__AUFGABE__.
Ermittle alle Zeilen unten, in denen das Wort „Click“ vorkommt, und schreibe jede davon vollständig ab. Groß- und Kleinschreibung wird dabei unterschieden.

__ANGEZEIGTE ZEILEN__.

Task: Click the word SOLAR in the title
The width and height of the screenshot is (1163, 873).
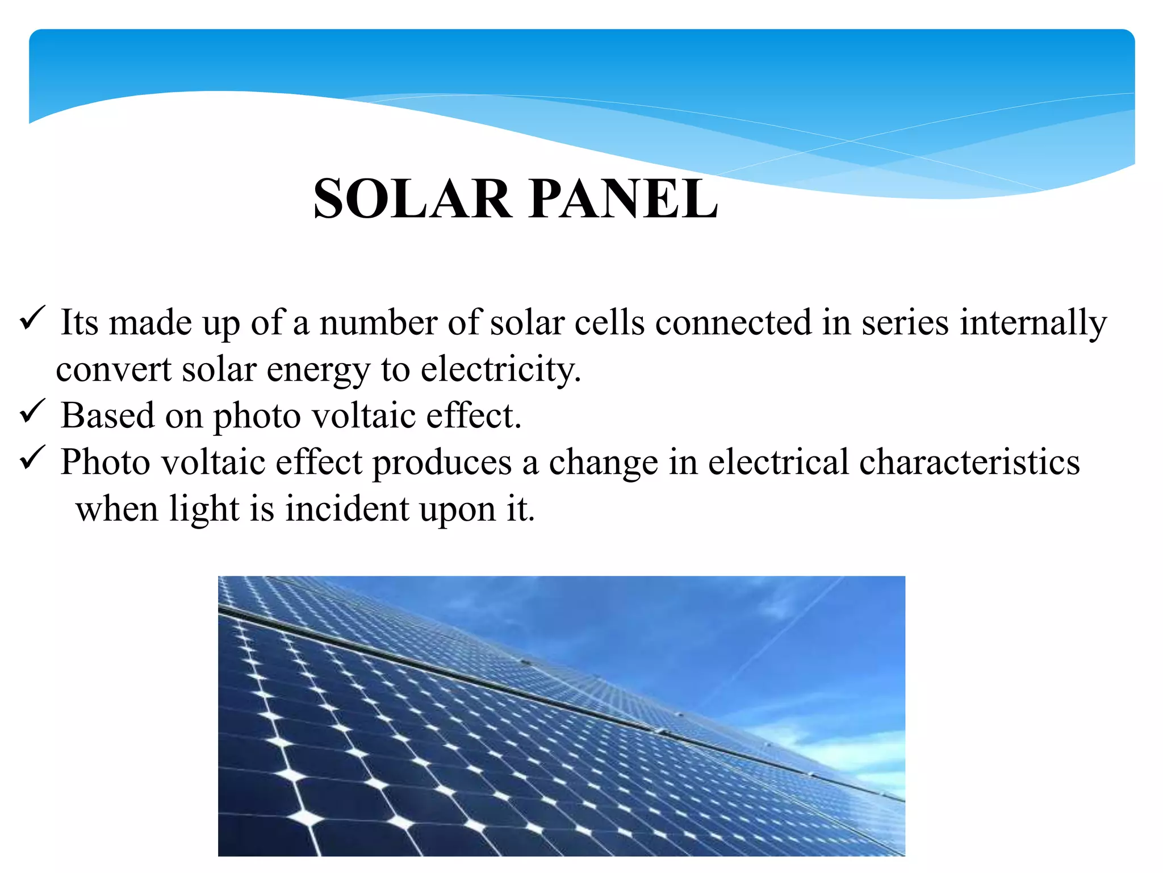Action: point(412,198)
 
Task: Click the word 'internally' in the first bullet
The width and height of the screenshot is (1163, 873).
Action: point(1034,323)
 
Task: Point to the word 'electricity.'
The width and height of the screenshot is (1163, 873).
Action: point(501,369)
==
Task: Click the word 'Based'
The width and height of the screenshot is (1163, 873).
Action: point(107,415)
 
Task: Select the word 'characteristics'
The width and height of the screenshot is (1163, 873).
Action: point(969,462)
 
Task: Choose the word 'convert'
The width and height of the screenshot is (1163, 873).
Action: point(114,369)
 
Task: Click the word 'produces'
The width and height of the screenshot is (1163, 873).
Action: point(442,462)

__ENDERGEBNIS__.
Task: Click the word SOLAR in the title
Task: Click the word 'internally' in the first bullet
Task: Click the word 'Based'
Task: Click the word 'produces'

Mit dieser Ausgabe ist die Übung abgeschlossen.